By Jae Ellard, Author of Success with Stress and Founder of Simple Intentions

There are many ways to define the concept of awareness. Generally, they all boil down to a person’s ability to see the world and how they show up in it. As a concept, awareness is much easier discussed and promoted than practiced and implemented. Most of us are not taught that awareness is a skill, let alone a workplace skill.

Why is awareness an important job skill? When people — whether individual contributors, managers or leaders – practice awareness they are better able to see the impact of their behavior on others and the results related to that behavior.

For example, if managers yell at their employees, those employees might leave, the result being high attrition. The accountability is then to correlate the behavior of yelling at employees to high attrition. Without the skill of awareness a manager might be stuck wondering, “Why do people keep leaving my team?” The answer seems obvious, but often when you’re living it and it’s your team, it’s much harder see the behavior and connect the impact and result.

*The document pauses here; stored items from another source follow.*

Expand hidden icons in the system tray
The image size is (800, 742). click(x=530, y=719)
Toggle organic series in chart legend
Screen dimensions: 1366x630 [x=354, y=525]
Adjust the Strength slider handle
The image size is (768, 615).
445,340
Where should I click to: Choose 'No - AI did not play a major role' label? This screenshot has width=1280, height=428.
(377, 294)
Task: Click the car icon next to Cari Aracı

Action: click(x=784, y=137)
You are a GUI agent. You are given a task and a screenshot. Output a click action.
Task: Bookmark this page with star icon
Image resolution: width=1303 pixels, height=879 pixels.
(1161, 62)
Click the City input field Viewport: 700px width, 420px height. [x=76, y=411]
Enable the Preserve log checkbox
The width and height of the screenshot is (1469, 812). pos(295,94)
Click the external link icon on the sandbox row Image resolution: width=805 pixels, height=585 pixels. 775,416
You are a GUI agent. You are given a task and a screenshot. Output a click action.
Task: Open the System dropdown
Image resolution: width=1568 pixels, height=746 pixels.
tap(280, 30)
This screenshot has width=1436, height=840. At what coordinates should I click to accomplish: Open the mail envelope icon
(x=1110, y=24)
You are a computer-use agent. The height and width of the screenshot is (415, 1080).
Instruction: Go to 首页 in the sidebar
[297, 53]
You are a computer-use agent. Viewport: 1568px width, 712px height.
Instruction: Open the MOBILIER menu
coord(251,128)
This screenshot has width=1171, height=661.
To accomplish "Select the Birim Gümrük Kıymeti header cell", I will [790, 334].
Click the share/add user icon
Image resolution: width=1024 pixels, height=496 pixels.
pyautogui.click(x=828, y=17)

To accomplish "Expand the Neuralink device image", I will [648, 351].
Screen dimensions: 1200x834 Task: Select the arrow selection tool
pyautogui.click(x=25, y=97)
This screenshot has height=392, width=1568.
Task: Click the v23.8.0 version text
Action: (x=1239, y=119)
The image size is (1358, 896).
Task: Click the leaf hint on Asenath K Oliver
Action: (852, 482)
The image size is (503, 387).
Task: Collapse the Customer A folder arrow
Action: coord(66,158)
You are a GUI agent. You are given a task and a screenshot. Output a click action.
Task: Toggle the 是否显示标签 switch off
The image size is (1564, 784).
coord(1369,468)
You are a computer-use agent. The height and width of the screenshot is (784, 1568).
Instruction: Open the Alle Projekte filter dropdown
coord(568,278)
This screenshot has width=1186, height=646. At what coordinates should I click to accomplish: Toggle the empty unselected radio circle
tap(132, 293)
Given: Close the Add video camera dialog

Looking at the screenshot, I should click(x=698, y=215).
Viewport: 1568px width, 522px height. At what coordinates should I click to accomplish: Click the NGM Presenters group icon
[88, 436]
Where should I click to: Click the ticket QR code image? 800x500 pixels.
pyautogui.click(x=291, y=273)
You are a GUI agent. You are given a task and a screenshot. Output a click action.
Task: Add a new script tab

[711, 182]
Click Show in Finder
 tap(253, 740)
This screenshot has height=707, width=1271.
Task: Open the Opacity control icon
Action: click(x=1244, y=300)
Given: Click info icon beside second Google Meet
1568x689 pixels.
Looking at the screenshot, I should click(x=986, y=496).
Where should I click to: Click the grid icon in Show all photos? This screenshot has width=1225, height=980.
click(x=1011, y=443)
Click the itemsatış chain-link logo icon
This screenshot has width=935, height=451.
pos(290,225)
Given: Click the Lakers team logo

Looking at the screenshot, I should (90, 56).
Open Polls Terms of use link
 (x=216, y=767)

When people use the skill of awareness at work and see the impact of their behavior — both positive and negative — they can then begin to practice making intentional choices about what behaviors support or sabotage desired outcomes.

Awareness can be developed at both individual and team levels. In groups, there may be shared behaviors that are norms for how the team or company accomplishes tasks. With the skill of awareness teams can more clearly see what behaviors support desired outcomes. They can also work together to create new habits for how to do things. People might still make choices that negatively impact others, but with awareness, the impact is realized and behavior can be amend as needed.

Awareness is not a “learn it once and have it forever” skill like learning to button a button. Rather, it’s more like math, a skill that builds on itself with many progressive layers and varying applications. It’s a skill that needs to be discussed and practiced and before it can become a natural, integrated skill.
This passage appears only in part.